How To Turn It On

This article is from the archive of The New York Sun before the launch of its new website in 2022. The Sun has neither altered nor updated such articles but will seek to correct any errors, mis-categorizations or other problems introduced during transfer.

The New York Sun

With a little over a year still to go of this extraordinarily long presidential election campaign, you may be forgiven for thinking the whole venture an enormous bore. That is, if you are paying attention at all.

Except for a small group of politicians, political journalists, and party activists, politics is about as interesting as knowing how the inside of a television works. The rational approach is: Spare me the technical details, just tell me how to turn it on.

Which is why “The Farnsworth Invention,” a new play at The Music Box theater in New York, is such an intriguing piece of work. The subject is the invention of television, which seems hardly the right material for a Broadway play until you discover who the author is: Aaron Sorkin.

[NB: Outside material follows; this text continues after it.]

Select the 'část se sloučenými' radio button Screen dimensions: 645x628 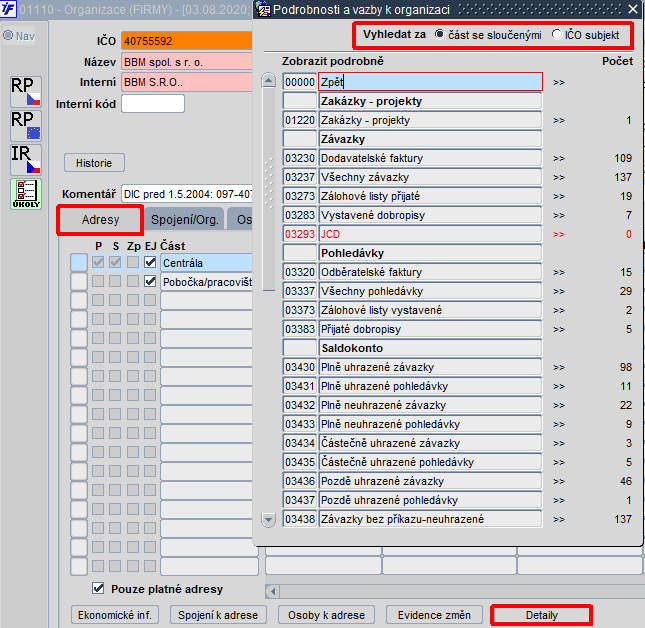click(x=440, y=35)
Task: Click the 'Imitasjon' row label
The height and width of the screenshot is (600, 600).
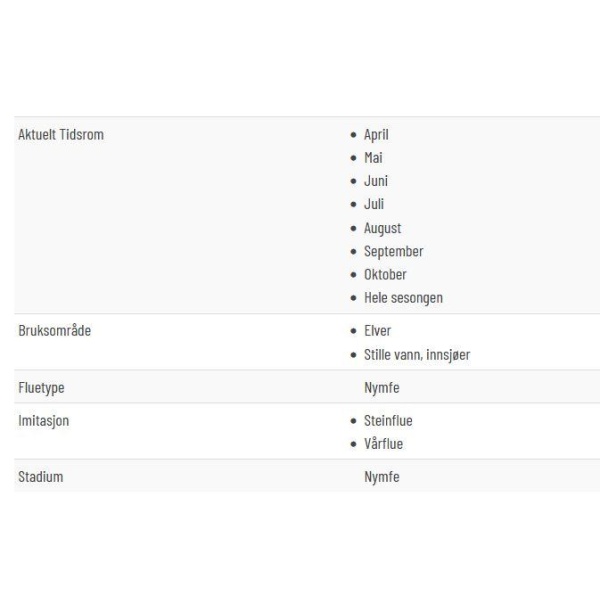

Mr. Sorkin is the gifted dramatist who made presidential politics not just interesting but downright fascinating in the television show “The West Wing.” Over the course of seven years, as executive producer and principal writer, Mr. Sorkin hooked us every Sunday night on the politically motivated doings of President Josiah “Jed” Bartlet, played by Martin Sheen, and his scurrilous White House aides. Like all good drama, the characters and the dialogue seemed uncannily real.

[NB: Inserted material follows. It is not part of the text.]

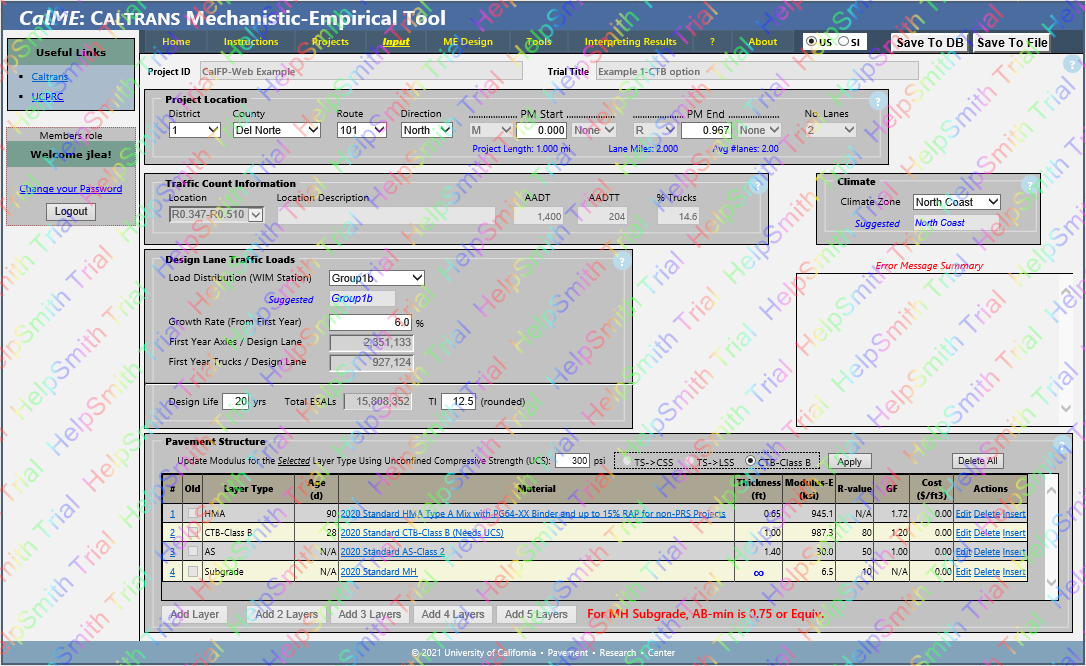Screen dimensions: 1086x666
Task: Click the error message summary scrollbar down arrow
Action: [1067, 409]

Until then, politics as a subject for entertainment was mostly a turn off. Hollywood is littered with well intentioned but commercially disappointing political movies. Even with Gore Vidal’s witty screenplay and Henry Fonda’s seductive acting, “The Best Man” (1964), about a party convention riddled with scandal, failed to catch fire. It won reverential Oscar nominations, but did little business.

There have been many good attempts: “Primary Colors” (1998), based on Joe Klein’s brilliant portrait of the first Clinton campaign; “Wag the Dog” (1997) about a president who concocts a fake war to cover up a sex scandal; and “All the King’s Men,” the Huey Long story as told by Robert Penn Warren.

Perhaps only “All the President’s Men,” based on Carl Bernstein and Bob Woodward’s Watergate expose, made the grade both artistically and commercially. And that was a movie mostly about journalism.

So now Mr. Sorkin, who grew up in Scarsdale and went to school in Syracuse, has turned his attention to the tattered life of Philo Farnsworth, the father of electronic television, and how his invention was stolen from under his nose by the founder of NBC, the Machiavellian David Sarnoff. It is gripping drama, exquisitely executed, and makes for a perfect night at the theater.

With the help of fine acting, from among others Hank Azaria as Sarnoff and Jimmi Simpson as the hick inventor, Mr. Sorkin convinces us, at least as long as the play lasts, that we, too, understand not only how television works but why early television experiments failed to work. It is no mean feat. But then, Mr. Sorkin is a playwright of genius capable of making even the dry internal workings of the White House of compelling interest to a vast worldwide audience.

Politicians who can make politics involving are as rare in public life as Mr. Sorkin is among screenwriters. Yet the rewards are enormous for those who can captivate the voters with their version of events and make the national story their own.

Franklin Roosevelt did it with the Great Depression, and even now conservatives find it difficult to overturn his definitive account of how America fell into disrepair and how it could best be fixed.

Winston Churchill told of the epic battle that needed to be fought between democracy and the tyranny of the dictators and captured the imaginations of the greatest generation with an almost Biblical sonority.

Ronald Reagan, with all the skills of a veteran Hollywood storyteller, also caught the spirit of the age and changed the narrative of the nation.

But who today, of the two dozen presidential hopefuls, has such a gift? It is by no means obvious. Among the Republicans, John McCain has a story, and a great personal back story, but it has become tired in the telling. Fred Thompson sounds like an actor without a script, Mitt Romney a script without an actor. Rudy Giuliani can only talk about himself.

Ron Paul grasps the imagination with both hands, but he and his version of events are so eccentric they fail to resonate. Only Mike Huckabee talks with ease about issues, but he has yet to find a persuasive theme.

As for the Democrats, Barack Obama mouths the words, but they appear to have little meaning. John Edwards, once the darling of the Democratic party, has quite lost his ability to charm.

Governor Richardson appears to be talking to himself. Mr. Biden can speak, all right, but he does not know when to stop, having spent too long in the Senate, like John Kerry before him. And Hillary Clinton addresses us as if we were recalcitrant children kept in after school.

So, with the start of the caucuses and primaries just two months away, we have a wider choice of candidates than ever before, who have had longer than ever to try to engage us. Yet, notwithstanding Mrs. Clinton’s apparent lock on the Democratic nomination, the election remains up for grabs.

It will take an eloquent raconteur to explain where America stands six years after the war on terror began, and which is the best direction forward. If such a storyteller emerges the nation will start paying attention as avidly as we did to “The West Wing.”